Consequentemente, não é necessário fazer uma revolução, pois o capital se autodestrói. E o processo de transformação já está, na verdade, em seus estágios iniciais. A crise desenrola-se como um processo fetichista e incontrolável na sociedade, que se desenvolve em ondas, mediado pela concorrência e pelo mercado, sem levar em conta as opiniões e os cálculos dos ocupantes do moinho de degraus capitalista. Mesmo que os assalariados não o queiram admitir, mesmo que todas as camadas relevantes da população se agarrem ao capitalismo, o sistema irá ruir devido às suas contradições internas. O que vem depois, porém, é uma incógnita – e é por isso que é necessário travar a luta pela transformação. A sociedade pós-capitalista pode mergulhar na barbárie ou viver momentos de emancipação. Muito ainda é possível. Uma vez que o curso desta mudança também é incerto, utilizamos aqui o termo aberto «transformação», que abrange todos os tipos possíveis de transições coordenadas, caóticas, pacíficas ou violentas para outra formação social (incluindo a transição iminente para o colapso).

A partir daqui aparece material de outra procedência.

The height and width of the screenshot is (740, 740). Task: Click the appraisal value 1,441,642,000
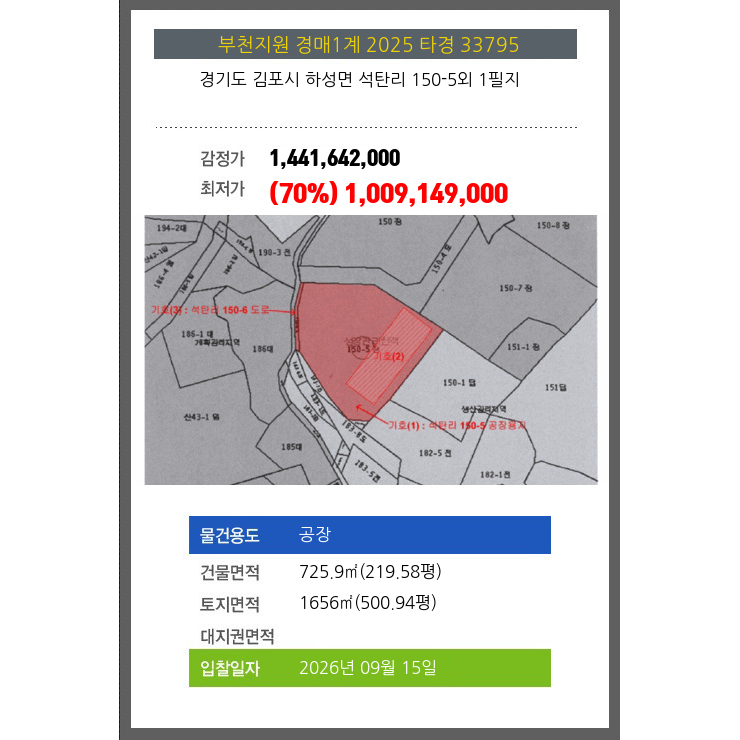(335, 158)
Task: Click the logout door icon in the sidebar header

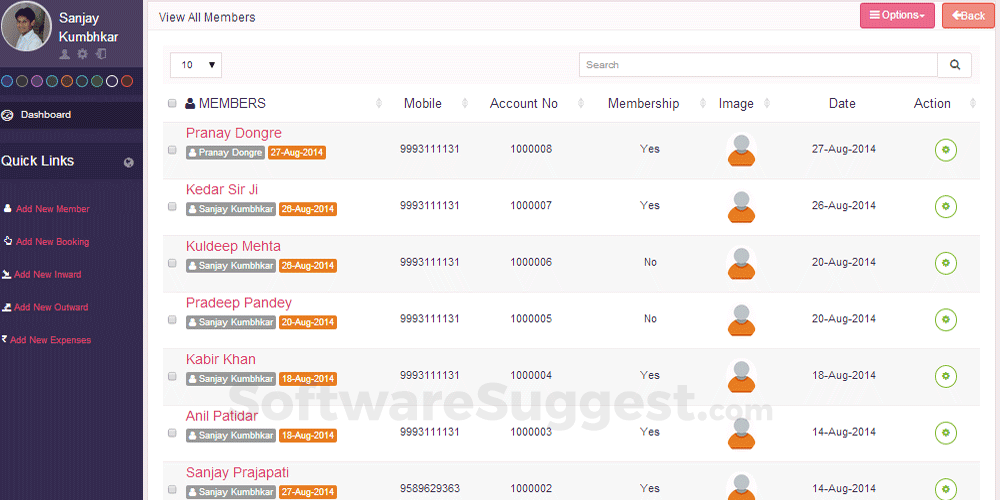Action: click(101, 54)
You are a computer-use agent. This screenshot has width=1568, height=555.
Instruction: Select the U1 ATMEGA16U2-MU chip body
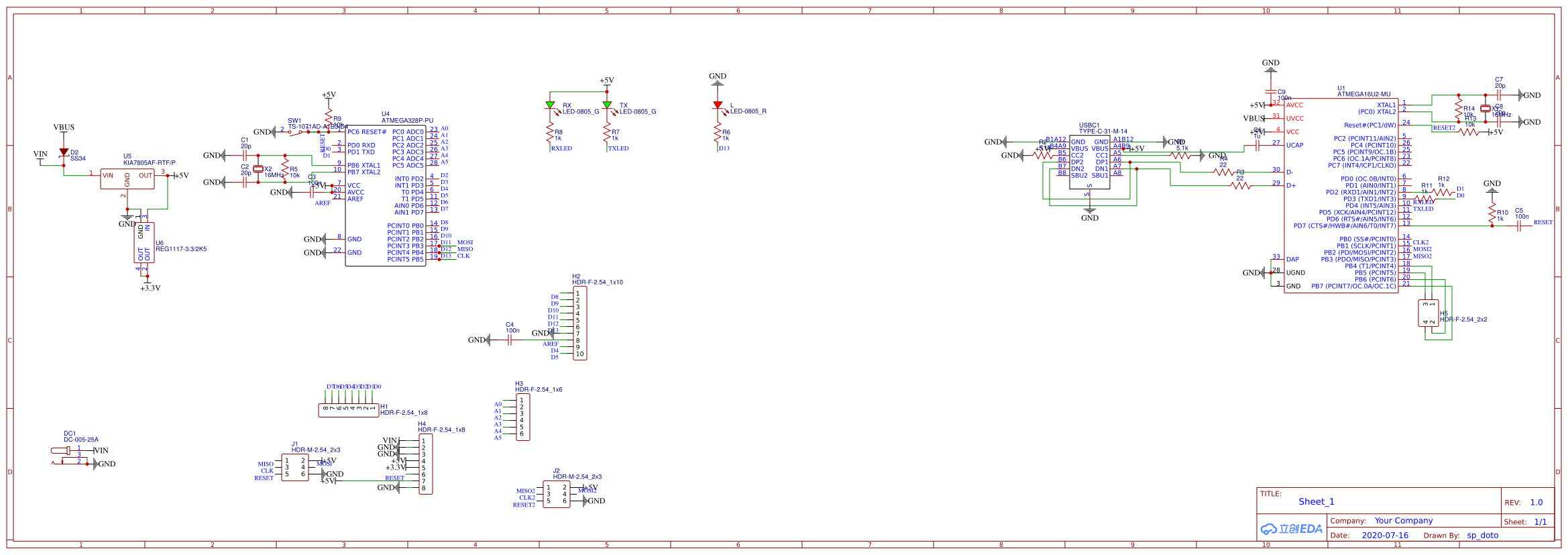pos(1341,196)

Na verdade, a luta pela transformação já está a decorrer, mas não é percebida como tal. A dinâmica da crise é impulsionada pelas crescentes tensões globais e internas, com o surgimento da nova direita e o perigo de uma administração autoritária e fascista da crise colocar o antifascismo na linha da frente da luta entre forças reacionárias e progressistas. É por isso que as manobras da frente transversal na esquerda são tão devastadoras. As lutas concretas que ainda são travadas pelos campos políticos em auto-erosão determinarão em que direcção o capitalismo agonizante irá cambalear.

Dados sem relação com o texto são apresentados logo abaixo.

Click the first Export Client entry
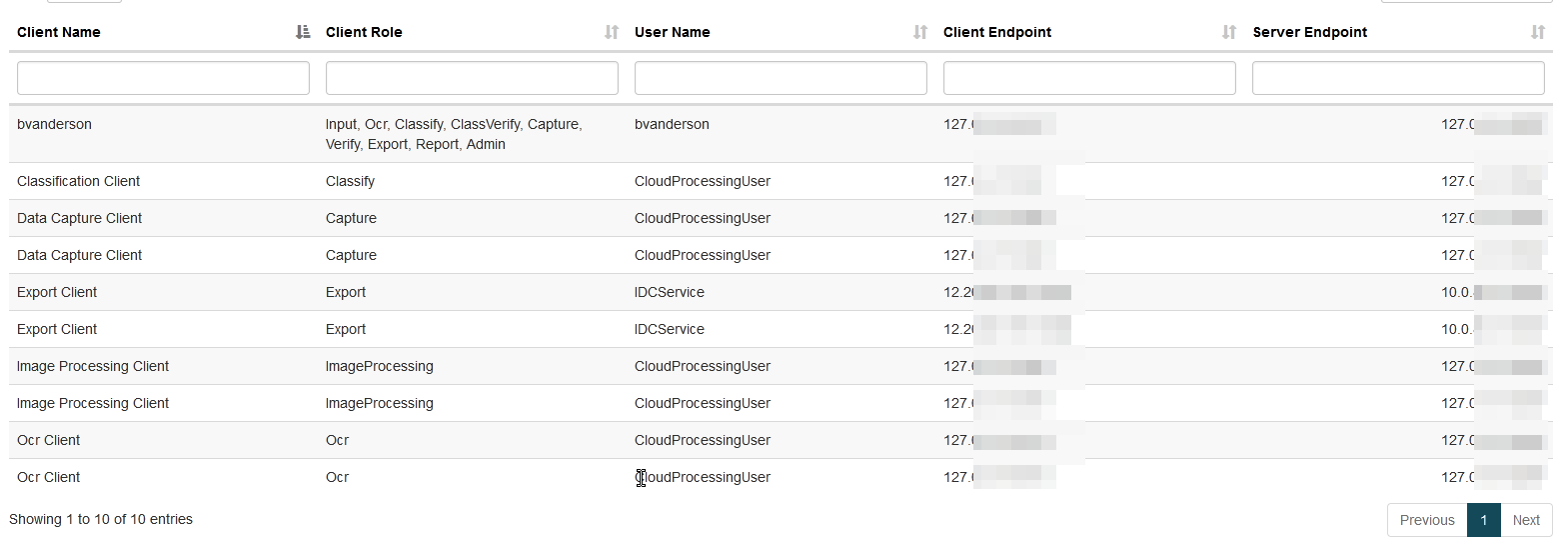Image resolution: width=1568 pixels, height=537 pixels. pos(57,292)
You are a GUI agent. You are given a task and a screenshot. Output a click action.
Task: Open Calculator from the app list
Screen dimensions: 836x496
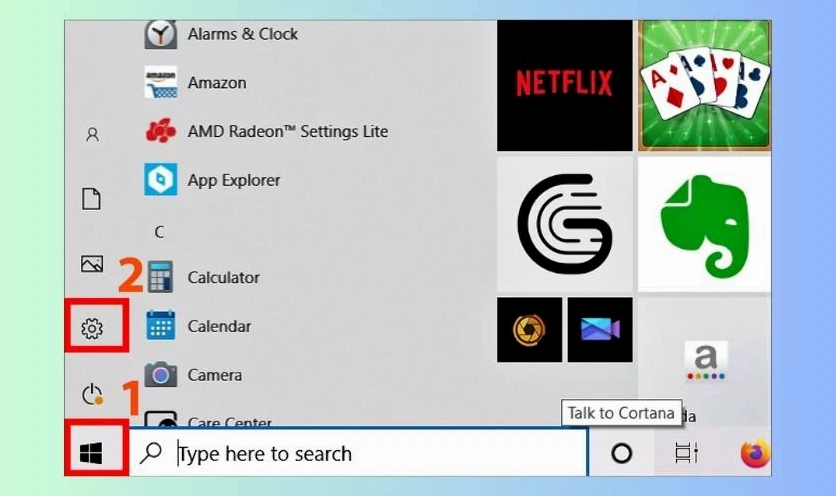coord(223,277)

A luta pela transformação consiste, portanto, em compreender as lutas concretas, que estão a ser alimentadas pela crise socioecológica mundial do capital, como momentos parciais de uma luta pelo curso concreto da inevitável transformação do sistema e, consequentemente, conduzi-las de forma consciente, disseminando assim a consciência da crise entre a população. É o grande elo real que minimiza a concorrência entre movimentos, pois consegue reunir os diferentes movimentos progressistas num denominador comum, unindo-os como momentos parciais de uma luta comum por um processo de transformação emancipatório. Não é necessário alucinar aqui coincidências de interesses dentro do capitalismo entre «lutadores de classe» e «defensores do clima», pois ambos os movimentos são momentos parciais de um único movimento.

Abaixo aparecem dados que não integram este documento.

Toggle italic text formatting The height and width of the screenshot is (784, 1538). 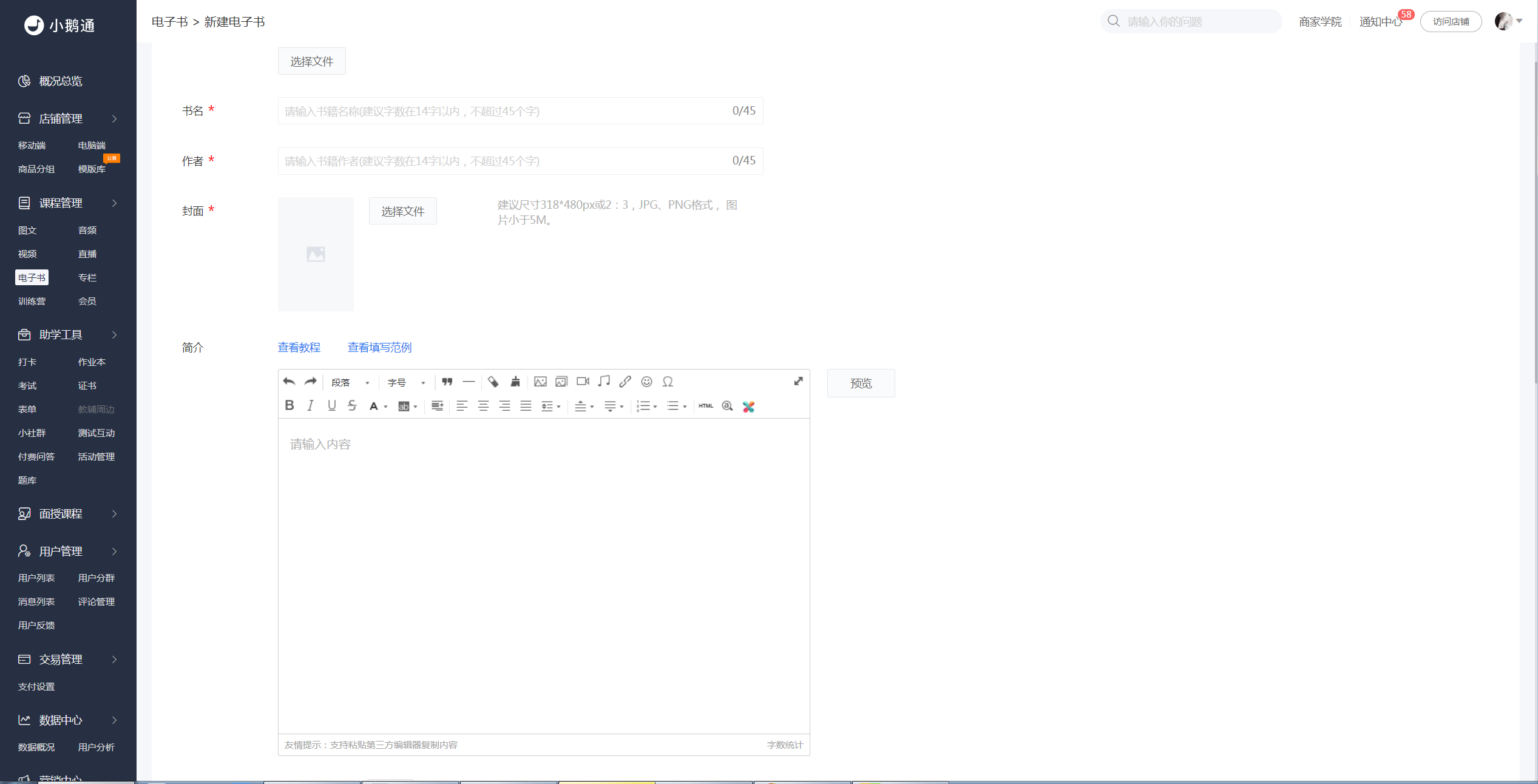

É, portanto, decisivo com que consciência os protestos e lutas actuais são conduzidos, mesmo que o seu curso concreto não se diferencie necessariamente, num primeiro momento, das lutas reformistas imanentes ao sistema. O objectivo de uma luta imanente ao sistema e assim conduzida conscientemente – luta climática, luta salarial, protestos antifascistas, manifestações contra o desmantelamento da democracia, lutas defensivas contra o desmantelamento social etc. – muda assim que ela é permeada por uma consciência transformadora, ou seja, quando é compreendida e propagada como uma fase inicial da luta transformadora. O caminho torna-se o objectivo: a auto-organização das pessoas nos movimentos de oposição correspondentes deve, portanto, ser já impulsionada pelo desejo de formar momentos de uma socialização pós-capitalista.

Pensar na crise

Não se trata mais de reparar o sistema em decadência, mas de encontrar, por meio de lutas concretas, caminhos óptimos para sair da crise capitalista permanente, precisamente porque um colapso do capital na barbárie e na catástrofe marcaria a derrota final da esquerda. Por isso a esquerda tem de compreender a crise como um processo que ocorre em ondas e, consequentemente, pensar também em processos, em desenvolvimentos, perceber as estruturas sociais existentes como em decomposição, localizar as contradições decisivas e, antecipando as enormes convulsões futuras, criar as melhores condições sociais, a posição de partida ideal para a transformação emancipatória. Neste contexto, coloca-se sempre a questão concreta de quais as estruturas políticas e quais as configurações de poder social que deverão prevalecer no próximo surto de crise. O processo de crise que se desenrola nas costas dos sujeitos pode afectar sociedades capitalistas tardias com estruturas muito diferentes. Elas podem ser oligárquicas, pré-fascistas ou democráticas burguesas, mais igualitárias ou desniveladas, nacionalistas ou cosmopolitas, seculares ou fascistas religiosas, e assim por diante.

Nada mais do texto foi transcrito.